Rather than meet defiance with defiance and institute a lockout, the owners appear to have taken a deep breath, looked around, taken stock of the world around them and backed away from the draft.

There’s a considerable amount of goodwill right now in the sport, even though the sweet spot the Cubs put us all in with their World Series victory was shoved to the agate pages in the wake of the presidential election. And not to draw a direct line between baseball and what brought Donald Trump to a victory in the Electoral College vote, but it’s fair to point out the economic concerns of the middle class were a major driver in the election.

And while the nuts and bolts of this labor battle between the millionaires and billionaires is important to the future of the sport, it’s impossible to overlook how flush the sport is.

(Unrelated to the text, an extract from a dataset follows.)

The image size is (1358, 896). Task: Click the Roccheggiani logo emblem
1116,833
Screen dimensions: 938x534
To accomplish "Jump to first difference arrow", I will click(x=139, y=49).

MLB, according to Forbes, saw $500 million of growth in gross revenues last year, and the sport will approach $10 billion in revenues in 2017. Television viewership for the postseason was the best since 2001. The sport still skews too old, attendance is plateauing some, the games move too slowly and minority representation in the managerial jobs and front offices is too weak, but overall, baseball is in strong shape.

And that makes for a real bad look if a needless economic squabble takes center stage.

This is the first CBA for both commissioner Rob Manfred and union head Tony Clark. Neither wants to derail decades of labor peace so early in their tenures, which come at a time when a bold new look to a CBA is not warranted.

Stick, mainly, with the old one. Nobody will suffer.

If the owners came to understand there is no urgency to instituting an international draft, then good for them for applying the brakes to a train headed off the rails. They just might have averted a self-induced accident.